More and more Brits seem to be turning their backs on owning second homes abroad and are now buying in the UK. Estate agents, Savills claim that there has been a sharp growth in the sales and demand of second homes in the UK due to a weaker sterling and the availability of more affordable UK properties. According to data to be release by Savills later this week, second homes’ sales worth £500,000 and above grew by 40 per cent in the last three months of 2009 compared to the three-year average. This compares with an uplift of just 10 per cent in total prime regional transactions.
Cornwall appears to be the most popular second home destination in UK with annual house price growth at 16.6 per cent as compared to the overall prime regional second homes market at 5.21 per cent . Second home ownership in Cornwall is only marginally lower than that of primary residency properties with 43 per cent of prime stock in Cornwall sold to second home buyers.
Sales in the traditionally strong market of Fife, Scotland, where second homes account for 25 per cent of prime properties was weak with 0.8 per cent growth and a 19 per cent house price growth.
Almost 90 per cent of second homes in Cornwall and other UK second home destinations are domestic and emanate from the wealth of London’s financial sector which has led to some of the most volatile price fluctuations of the downturn. Buyers’ from the ‘City’ (London’s financial sector) accounted for 38 per cent of second home sales and 55 per cent of second home sales between £1m- £2m.

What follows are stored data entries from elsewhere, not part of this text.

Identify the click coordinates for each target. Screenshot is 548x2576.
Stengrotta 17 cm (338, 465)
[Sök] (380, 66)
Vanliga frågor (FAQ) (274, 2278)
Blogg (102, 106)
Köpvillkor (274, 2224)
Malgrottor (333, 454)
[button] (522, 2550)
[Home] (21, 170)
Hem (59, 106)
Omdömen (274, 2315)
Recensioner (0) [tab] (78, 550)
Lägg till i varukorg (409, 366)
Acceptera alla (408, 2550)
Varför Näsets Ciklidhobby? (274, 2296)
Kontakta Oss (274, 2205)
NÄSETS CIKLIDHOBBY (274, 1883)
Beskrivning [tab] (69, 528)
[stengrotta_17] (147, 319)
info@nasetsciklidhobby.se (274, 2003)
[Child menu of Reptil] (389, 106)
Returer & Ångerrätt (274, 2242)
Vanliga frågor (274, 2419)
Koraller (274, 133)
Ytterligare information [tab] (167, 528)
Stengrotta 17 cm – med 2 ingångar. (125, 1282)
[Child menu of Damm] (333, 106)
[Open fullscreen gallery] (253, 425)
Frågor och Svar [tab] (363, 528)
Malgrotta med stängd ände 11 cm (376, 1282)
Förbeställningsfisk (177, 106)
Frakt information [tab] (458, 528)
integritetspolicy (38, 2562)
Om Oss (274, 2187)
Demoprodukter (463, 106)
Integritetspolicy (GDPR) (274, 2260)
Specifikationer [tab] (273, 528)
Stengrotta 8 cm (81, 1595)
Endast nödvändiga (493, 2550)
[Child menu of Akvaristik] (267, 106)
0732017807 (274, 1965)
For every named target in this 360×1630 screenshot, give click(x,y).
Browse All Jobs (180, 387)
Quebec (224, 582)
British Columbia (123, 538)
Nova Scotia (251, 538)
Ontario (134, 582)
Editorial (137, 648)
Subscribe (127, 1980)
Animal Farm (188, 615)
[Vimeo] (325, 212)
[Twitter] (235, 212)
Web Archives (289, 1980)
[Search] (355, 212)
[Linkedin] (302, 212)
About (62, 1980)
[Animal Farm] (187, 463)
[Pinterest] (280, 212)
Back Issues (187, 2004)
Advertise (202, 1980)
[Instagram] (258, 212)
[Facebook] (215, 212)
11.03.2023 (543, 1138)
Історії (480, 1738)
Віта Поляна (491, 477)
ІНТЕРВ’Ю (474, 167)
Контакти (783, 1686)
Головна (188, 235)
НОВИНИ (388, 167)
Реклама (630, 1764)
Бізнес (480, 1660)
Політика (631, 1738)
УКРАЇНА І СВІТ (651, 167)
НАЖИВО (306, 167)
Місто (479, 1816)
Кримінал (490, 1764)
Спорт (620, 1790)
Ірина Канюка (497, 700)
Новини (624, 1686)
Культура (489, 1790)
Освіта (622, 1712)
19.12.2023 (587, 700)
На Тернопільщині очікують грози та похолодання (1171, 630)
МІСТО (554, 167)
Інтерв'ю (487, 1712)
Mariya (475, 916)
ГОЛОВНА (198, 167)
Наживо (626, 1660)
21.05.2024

Lucian Cook, director at Savills, said “Early signs this year are that second home turnover is back in lin e with the market average, though it is too early to get a firm read of how the election and increased taxes and the City bonus factor will affect the market.”
Martin Lamb, head of Savills Exeter, said: “The top end of our market is driven by cash and prices for the best properties are hardly off 2007 values. We now have far more buyers out looking for second homes worth £2m than we have buyers looking for more modestly priced homes to live in.”